• [EXERCISE GOAL]
Reproduce verbatim the lines that begin with the line containing "Task: Expand the Spooler SubSystem App group" and continue through the final line below.

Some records
────────────────
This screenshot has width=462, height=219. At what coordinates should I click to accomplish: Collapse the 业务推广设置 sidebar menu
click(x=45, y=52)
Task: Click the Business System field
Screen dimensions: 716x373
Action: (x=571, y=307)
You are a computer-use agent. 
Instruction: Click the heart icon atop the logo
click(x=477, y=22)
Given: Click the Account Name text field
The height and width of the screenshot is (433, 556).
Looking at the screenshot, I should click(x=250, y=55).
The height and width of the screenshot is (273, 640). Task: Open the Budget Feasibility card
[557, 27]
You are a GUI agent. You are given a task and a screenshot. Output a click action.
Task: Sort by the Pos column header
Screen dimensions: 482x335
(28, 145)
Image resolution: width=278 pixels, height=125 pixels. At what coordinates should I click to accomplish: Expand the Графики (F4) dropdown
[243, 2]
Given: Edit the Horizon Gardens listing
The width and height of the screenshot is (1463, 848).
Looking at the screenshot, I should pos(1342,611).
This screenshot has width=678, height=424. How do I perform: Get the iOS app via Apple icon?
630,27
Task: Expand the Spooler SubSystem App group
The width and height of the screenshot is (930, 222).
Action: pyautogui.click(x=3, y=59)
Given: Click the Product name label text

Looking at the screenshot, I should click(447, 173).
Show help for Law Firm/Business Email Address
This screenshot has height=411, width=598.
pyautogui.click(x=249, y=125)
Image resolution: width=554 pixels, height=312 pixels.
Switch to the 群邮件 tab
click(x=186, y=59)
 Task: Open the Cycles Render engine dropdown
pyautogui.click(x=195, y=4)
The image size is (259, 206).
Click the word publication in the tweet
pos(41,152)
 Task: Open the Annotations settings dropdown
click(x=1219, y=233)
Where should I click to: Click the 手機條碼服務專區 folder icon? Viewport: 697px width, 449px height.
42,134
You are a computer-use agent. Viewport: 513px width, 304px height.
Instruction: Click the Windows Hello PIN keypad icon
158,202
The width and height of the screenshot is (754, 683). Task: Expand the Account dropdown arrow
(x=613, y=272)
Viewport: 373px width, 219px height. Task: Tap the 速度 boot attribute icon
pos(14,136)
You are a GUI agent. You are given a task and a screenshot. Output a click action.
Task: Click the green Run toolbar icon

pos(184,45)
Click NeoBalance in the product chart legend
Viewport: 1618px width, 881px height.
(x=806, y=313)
────────────────
• [FINAL RESULT]
Task: Expand the Spooler SubSystem App group
The width and height of the screenshot is (930, 222).
Action: pyautogui.click(x=3, y=59)
Given: Click the Product name label text

Looking at the screenshot, I should click(447, 173).
Show help for Law Firm/Business Email Address
This screenshot has height=411, width=598.
pyautogui.click(x=249, y=125)
Image resolution: width=554 pixels, height=312 pixels.
Switch to the 群邮件 tab
click(x=186, y=59)
 Task: Open the Cycles Render engine dropdown
pyautogui.click(x=195, y=4)
The image size is (259, 206).
Click the word publication in the tweet
pos(41,152)
 Task: Open the Annotations settings dropdown
click(x=1219, y=233)
Where should I click to: Click the 手機條碼服務專區 folder icon? Viewport: 697px width, 449px height.
42,134
You are a computer-use agent. Viewport: 513px width, 304px height.
Instruction: Click the Windows Hello PIN keypad icon
158,202
The width and height of the screenshot is (754, 683). Task: Expand the Account dropdown arrow
(x=613, y=272)
Viewport: 373px width, 219px height. Task: Tap the 速度 boot attribute icon
pos(14,136)
You are a GUI agent. You are given a task and a screenshot. Output a click action.
Task: Click the green Run toolbar icon

pos(184,45)
Click NeoBalance in the product chart legend
Viewport: 1618px width, 881px height.
(x=806, y=313)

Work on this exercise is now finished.